You are given two integer arrays nums1 and nums2 sorted in ascending order and an integer k.

Define a pair (u,v) which consists of one element from the first array and one element from the second array.

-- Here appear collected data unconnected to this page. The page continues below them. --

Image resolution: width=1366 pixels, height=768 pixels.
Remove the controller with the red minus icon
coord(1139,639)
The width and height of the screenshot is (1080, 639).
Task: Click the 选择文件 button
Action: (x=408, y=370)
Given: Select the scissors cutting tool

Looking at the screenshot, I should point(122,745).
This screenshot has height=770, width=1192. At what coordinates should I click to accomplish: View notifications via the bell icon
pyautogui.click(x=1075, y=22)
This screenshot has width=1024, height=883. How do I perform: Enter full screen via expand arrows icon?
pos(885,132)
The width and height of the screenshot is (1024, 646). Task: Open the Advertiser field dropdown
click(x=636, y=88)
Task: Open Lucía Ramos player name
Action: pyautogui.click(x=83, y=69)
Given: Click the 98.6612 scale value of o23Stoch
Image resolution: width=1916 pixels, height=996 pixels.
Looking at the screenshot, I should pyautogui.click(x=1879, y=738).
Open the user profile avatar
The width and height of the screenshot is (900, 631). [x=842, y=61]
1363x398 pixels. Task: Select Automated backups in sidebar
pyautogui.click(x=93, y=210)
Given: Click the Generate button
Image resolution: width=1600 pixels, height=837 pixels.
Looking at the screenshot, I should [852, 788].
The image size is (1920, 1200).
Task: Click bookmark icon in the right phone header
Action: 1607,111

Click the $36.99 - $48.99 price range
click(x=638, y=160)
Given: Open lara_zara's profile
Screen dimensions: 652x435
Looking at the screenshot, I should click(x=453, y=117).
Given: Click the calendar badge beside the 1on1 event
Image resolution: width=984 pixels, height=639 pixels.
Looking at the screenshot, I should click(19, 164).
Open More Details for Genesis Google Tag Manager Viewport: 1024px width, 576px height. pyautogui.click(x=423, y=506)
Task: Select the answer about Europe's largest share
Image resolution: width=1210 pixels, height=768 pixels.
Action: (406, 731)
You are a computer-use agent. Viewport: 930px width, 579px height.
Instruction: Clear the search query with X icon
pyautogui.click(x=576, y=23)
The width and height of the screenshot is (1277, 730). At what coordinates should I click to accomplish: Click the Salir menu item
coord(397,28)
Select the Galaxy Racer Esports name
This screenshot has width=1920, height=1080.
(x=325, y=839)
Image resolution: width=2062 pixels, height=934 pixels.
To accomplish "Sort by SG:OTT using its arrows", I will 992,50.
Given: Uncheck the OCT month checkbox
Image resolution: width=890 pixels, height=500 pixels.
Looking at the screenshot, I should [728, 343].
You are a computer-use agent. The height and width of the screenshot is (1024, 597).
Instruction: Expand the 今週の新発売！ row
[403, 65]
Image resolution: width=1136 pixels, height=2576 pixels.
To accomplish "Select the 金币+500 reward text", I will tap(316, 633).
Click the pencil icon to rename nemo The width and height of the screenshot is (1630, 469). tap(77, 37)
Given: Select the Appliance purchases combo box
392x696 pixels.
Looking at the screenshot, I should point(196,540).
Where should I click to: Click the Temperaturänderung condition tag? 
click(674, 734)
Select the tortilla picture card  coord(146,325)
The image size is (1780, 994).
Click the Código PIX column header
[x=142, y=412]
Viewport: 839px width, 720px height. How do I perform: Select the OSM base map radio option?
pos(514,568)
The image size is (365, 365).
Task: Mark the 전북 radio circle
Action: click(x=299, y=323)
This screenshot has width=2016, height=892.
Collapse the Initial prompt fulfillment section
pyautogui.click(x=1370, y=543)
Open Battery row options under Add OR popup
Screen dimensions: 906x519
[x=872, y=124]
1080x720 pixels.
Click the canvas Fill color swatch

Find the k pairs (u1,v1),(u2,v2) …(uk,vk) with the smallest sums.

Example 1:

Given nums1 = [1,7,11], nums2 = [2,4,6], k = 3

Return: [1,2],[1,4],[1,6]

The first 3 pairs are returned from the sequence:

[1,2],[1,4],[1,6],[7,2],[7,4],[11,2],[7,6],[11,4],[11,6]

Example 2:

Given nums1 = [1,1,2], nums2 = [1,2,3], k = 2

Return: [1,1],[1,1]

The first 2 pairs are returned from the sequence:

[1,1],[1,1],[1,2],[2,1],[1,2],[2,2],[1,3],[1,3],[2,3]

Example 3:

Given nums1 = [1,2], nums2 = [3], k = 3

Return: [1,3],[2,3]

All possible pairs are returned from the sequence:

[1,3],[2,3]

解答：

这道题其实就是要学pair怎么使用还有sort函数如何按照自己的想法去写。

就用暴力法解出来就行，取nums1,nums2分别取前k个数或者是他们分别的个数，然后构建pair对，按照pair对的和来排序，从小到大，然后取前k个。

class Solution {
public:
vector<pair<int, int>> kSmallestPairs(vector<int>& nums1, vector<int>& nums2, int k) {
vector<pair<int, int>> res;
for(int i=0;i<min((int)nums1.size(),k);i++)
{
for(int j=0;j<min((int)nums2.size(),k);j++)
{
pair<int,int>ret(nums1[i],nums2[j]);
res.push_back(ret);

}
}
sort(res.begin(),res.end(),[](pair<int, int> &a,pair<int, int> &b){ return a.first+a.second<b.first+b.second;});
if(res.size()>k)
res.erase(res.begin()+k,res.end());
return res;

}
};

二刷时自己做出来的方法，时间效率比较慢

class Solution {
public:
vector<pair<int, int>> kSmallestPairs(vector<int>& nums1, vector<int>& nums2, int k) {
vector<pair<int, int>> v;
if(nums1.empty()||nums2.empty()) return v;
for(auto n1:nums1){
for(auto n2:nums2){
v.push_back(make_pair(n1,n2));
}
}
sort(v.begin(),v.end(),comp);
vector<pair<int, int>> res;
for(int i=0;(i<k)&&(i<v.size());i++){
res.push_back(v[i]);
}
return res;

}
static bool comp(pair<int, int> a,pair<int, int> b){
return (a.first+a.second) < (b.first+b.second);
}
};